(WORK ORDER):
Go through the data below. Pull out every line that has the word "chevron".

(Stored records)
^^^^^^^^
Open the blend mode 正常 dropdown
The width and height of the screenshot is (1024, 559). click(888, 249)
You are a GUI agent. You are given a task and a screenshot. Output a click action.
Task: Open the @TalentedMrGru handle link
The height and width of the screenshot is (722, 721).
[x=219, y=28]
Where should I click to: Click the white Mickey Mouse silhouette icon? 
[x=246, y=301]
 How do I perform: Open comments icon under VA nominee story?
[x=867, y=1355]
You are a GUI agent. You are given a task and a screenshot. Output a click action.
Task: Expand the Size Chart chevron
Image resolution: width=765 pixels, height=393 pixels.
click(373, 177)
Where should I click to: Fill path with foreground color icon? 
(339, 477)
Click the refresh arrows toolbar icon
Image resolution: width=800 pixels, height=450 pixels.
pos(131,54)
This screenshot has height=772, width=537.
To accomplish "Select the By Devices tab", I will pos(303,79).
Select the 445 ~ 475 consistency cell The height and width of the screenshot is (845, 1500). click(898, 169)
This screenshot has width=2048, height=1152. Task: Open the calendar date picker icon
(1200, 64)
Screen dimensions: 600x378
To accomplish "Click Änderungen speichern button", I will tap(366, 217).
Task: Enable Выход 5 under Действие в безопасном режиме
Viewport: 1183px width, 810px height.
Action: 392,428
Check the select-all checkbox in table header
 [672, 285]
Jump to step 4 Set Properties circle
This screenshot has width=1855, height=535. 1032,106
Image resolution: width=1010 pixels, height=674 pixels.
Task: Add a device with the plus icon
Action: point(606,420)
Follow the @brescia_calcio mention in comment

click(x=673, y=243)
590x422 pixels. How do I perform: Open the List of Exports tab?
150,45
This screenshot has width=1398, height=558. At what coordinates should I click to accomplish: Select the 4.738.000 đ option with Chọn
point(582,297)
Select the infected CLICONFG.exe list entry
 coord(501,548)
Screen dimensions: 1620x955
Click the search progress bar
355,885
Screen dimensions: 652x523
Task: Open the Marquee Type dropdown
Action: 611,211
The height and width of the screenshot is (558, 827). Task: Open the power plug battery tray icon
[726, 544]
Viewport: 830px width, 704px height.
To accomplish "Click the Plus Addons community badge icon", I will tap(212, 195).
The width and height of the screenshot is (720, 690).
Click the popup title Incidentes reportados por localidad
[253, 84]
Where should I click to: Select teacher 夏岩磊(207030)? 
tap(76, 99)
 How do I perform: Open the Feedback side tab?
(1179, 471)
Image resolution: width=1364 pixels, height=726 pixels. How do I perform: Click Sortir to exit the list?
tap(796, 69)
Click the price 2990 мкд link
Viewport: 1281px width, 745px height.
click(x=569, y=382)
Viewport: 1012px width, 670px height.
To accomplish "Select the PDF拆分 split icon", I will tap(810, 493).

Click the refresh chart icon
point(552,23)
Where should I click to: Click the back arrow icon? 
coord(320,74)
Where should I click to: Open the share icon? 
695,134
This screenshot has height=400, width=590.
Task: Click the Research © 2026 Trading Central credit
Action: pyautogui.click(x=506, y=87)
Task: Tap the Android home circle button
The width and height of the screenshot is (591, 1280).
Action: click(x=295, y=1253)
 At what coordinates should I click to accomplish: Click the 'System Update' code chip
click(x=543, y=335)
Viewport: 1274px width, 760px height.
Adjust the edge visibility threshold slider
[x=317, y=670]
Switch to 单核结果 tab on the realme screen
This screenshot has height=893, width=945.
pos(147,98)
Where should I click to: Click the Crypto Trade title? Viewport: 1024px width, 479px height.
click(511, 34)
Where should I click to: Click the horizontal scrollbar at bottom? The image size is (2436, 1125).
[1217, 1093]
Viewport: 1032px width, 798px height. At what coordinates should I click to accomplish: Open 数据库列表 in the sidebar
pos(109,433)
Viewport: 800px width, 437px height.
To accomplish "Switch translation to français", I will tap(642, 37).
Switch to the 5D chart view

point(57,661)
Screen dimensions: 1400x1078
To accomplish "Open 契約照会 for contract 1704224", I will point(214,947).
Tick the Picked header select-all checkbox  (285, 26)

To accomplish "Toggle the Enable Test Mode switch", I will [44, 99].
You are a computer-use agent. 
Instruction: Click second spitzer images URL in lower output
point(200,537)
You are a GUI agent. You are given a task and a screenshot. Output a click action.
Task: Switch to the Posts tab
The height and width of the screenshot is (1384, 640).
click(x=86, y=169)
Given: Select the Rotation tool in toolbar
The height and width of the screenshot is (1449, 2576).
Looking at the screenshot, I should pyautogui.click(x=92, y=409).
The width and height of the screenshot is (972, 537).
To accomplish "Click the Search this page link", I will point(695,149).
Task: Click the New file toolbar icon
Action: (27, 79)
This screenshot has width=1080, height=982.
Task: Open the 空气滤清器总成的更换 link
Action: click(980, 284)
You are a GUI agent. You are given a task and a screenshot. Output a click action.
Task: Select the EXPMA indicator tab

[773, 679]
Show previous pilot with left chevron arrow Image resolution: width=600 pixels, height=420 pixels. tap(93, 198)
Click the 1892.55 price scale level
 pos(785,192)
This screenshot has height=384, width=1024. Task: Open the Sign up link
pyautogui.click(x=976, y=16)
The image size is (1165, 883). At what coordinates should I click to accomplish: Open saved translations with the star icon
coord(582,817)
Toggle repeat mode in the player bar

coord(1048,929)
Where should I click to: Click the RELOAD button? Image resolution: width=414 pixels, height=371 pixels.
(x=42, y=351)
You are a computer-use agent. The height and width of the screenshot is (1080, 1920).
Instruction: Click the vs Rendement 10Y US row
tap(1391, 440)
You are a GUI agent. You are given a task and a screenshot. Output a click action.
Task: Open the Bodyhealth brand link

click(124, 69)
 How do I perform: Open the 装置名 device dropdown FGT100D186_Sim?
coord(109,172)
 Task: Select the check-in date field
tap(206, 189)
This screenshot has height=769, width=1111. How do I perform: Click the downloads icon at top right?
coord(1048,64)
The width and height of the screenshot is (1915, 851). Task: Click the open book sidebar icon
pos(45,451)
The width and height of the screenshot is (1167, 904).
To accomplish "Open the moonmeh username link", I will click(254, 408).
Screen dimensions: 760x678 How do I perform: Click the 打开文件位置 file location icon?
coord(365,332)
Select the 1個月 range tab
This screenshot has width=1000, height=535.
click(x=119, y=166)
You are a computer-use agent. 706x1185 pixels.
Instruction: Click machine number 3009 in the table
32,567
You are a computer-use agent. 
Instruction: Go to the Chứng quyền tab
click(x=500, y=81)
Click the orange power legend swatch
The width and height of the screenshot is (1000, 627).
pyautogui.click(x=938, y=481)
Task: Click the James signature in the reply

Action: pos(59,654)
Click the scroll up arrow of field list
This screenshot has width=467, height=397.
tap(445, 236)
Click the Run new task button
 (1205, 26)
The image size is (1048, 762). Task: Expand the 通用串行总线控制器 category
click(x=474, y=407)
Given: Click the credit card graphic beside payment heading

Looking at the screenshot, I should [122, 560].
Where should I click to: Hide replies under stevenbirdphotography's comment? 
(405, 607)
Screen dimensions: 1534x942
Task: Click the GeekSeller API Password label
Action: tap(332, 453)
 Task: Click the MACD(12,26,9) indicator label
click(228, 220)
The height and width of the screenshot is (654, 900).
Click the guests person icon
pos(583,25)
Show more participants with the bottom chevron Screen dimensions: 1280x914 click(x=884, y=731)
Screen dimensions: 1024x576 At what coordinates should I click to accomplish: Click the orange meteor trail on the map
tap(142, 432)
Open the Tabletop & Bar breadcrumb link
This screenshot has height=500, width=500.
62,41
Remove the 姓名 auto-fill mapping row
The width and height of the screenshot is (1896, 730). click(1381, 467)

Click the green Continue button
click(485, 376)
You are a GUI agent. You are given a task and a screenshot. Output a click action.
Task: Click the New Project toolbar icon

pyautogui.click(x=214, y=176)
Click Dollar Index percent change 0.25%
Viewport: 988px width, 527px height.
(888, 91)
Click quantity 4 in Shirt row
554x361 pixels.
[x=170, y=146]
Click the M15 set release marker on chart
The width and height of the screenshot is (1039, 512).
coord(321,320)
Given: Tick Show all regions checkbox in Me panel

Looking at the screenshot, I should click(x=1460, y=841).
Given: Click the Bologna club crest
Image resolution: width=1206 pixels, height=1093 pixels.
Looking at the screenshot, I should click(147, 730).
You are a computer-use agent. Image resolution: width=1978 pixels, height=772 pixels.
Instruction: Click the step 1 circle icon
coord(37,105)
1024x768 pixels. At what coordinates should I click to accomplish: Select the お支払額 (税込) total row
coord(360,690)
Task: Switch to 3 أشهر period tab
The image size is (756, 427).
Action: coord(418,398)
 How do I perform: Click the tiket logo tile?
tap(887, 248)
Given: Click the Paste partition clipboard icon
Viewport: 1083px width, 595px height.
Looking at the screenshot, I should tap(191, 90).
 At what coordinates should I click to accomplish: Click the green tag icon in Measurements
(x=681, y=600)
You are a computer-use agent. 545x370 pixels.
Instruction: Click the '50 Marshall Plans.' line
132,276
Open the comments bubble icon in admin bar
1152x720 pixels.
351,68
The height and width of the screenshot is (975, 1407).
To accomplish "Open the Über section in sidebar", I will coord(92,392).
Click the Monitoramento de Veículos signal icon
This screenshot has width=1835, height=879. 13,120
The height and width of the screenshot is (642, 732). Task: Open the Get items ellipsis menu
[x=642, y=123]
^^^^^^^^
(RESULT):
Task: Expand the Size Chart chevron
Show previous pilot with left chevron arrow Image resolution: width=600 pixels, height=420 pixels. tap(93, 198)
Show more participants with the bottom chevron Screen dimensions: 1280x914 click(x=884, y=731)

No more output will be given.